Aboud, Mustafá e Leila relembram juntos os dias heroicos da revolta – a esperança e a euforia. Isso não quer dizer que eles veem o futuro da Síria da mesma forma. Mustafá é um declarado salafista, enquanto para Aboud deseja um Estado secular. Mas há pontos de intersecção.

"Mustafá e eu temos muitos pontos de vista diferentes", explica Leila. "Mas, no final, não queremos que a Síria toda pense da mesma forma. Este é o teor da revolução. Eu posso ter a minha opinião e ele pode ter a dele. Não importa que você seja um socialista, um liberal, um islamista, está tudo bem desde que você não machuque ninguém. Desde o início, essa é a minha esperança. De que todos tenham o direito de expressar suas opiniões."

Entrada de combatentes estrangeiros mudou caráter de guerra civil na SíriaFoto: Reuters/Alaa Khweled

Os ativistas sírios, no entanto, são extremamente realistas quanto aos desafios que têm pela frente. "Se você quiser voltar para combater por aquilo que lutamos inicialmente, é preciso afastar o EI", diz Leila.

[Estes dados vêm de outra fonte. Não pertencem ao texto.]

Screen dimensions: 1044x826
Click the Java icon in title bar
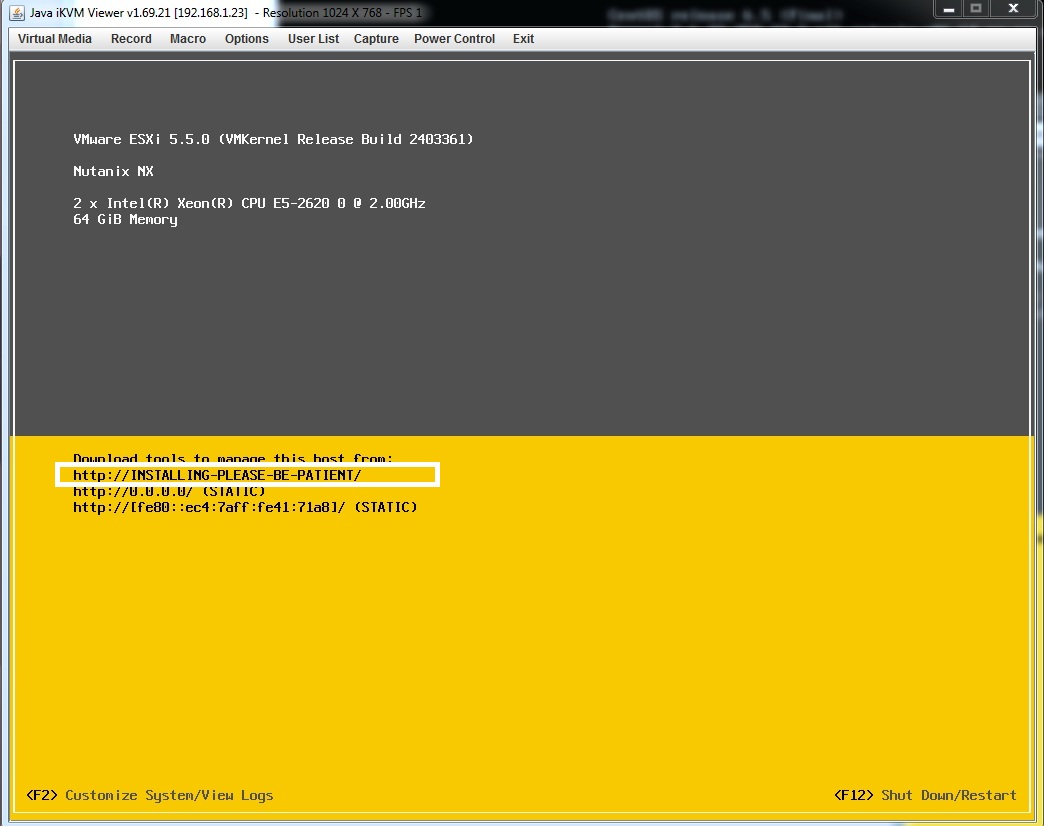[x=17, y=12]
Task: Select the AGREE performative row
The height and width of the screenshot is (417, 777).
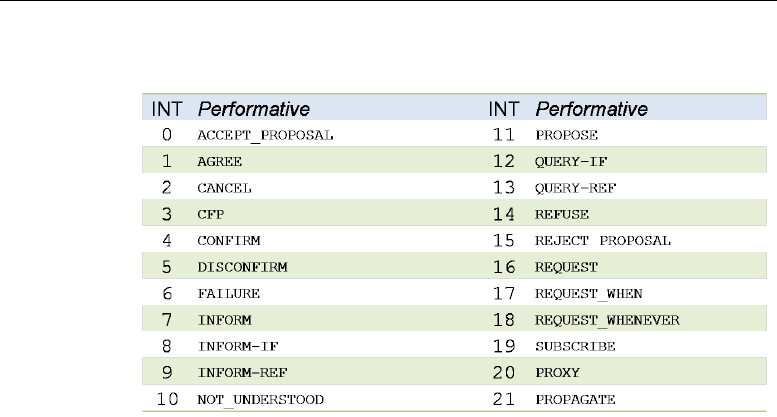Action: [220, 161]
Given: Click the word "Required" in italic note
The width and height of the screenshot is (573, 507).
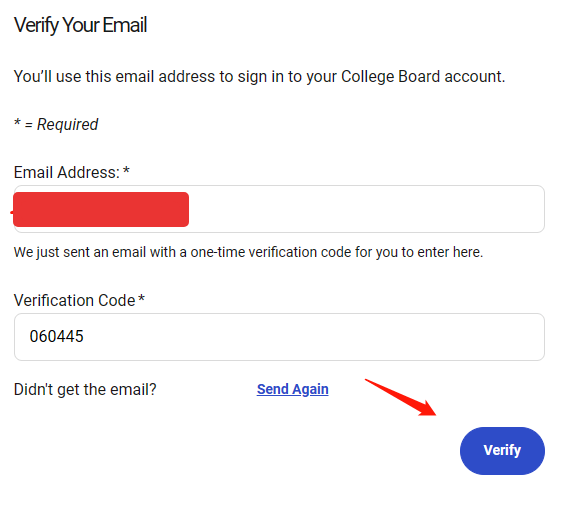Looking at the screenshot, I should tap(68, 124).
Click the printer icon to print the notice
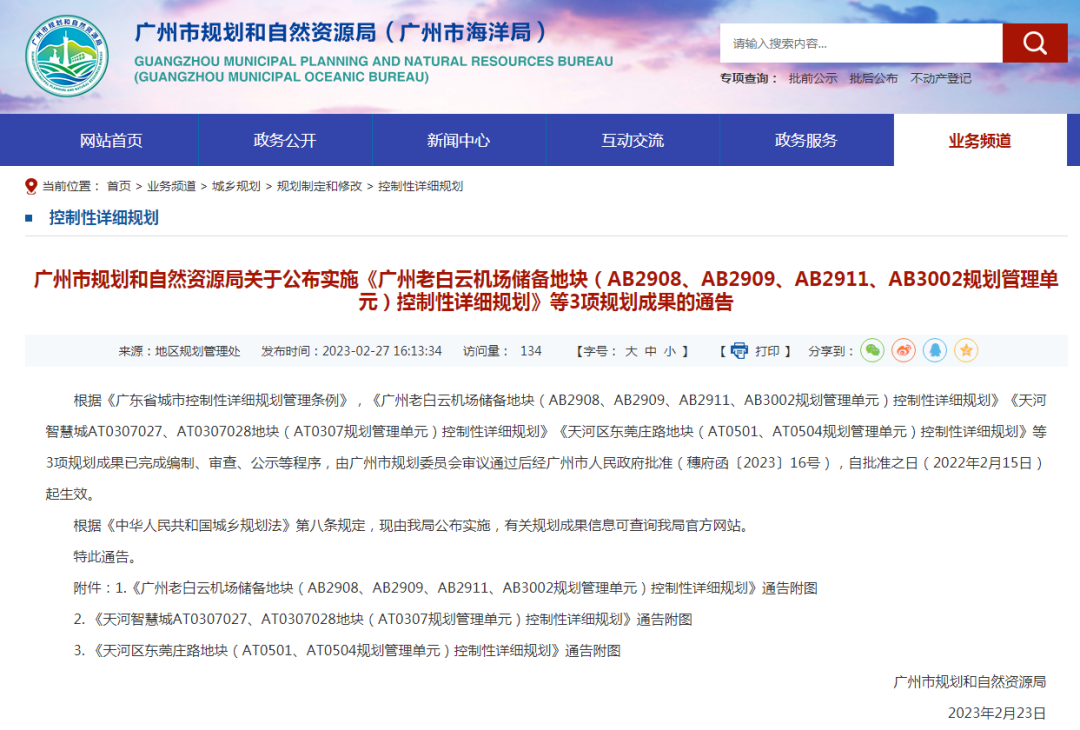 [x=739, y=351]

Mustafá continua a cruzar a fronteira e a lutar contra o EI na Síria. Atualmente, Leila trabalha com crianças sírias na Turquia, ensinando matemática, entre outros. Mas ela se diz frustrada.

"Neste momento, estamos fazendo o possível para ajudar a revolução. Mas podemos fazer mais se estivermos na Síria, porque aquelas crianças precisam de nós."

Leila afirma estar disposta a voltar – desta vez acompanhada de uma criança pequena. "Estou tentando planejar como podemos chegar lá. Hoje. Amanhã. Depois de amanhã. Mas a fronteira está fechada. Tem o EI, tem a Frente al-Nusra. É muito perigoso. Eu não sei o que vai acontecer. Mas há o plano de voltar."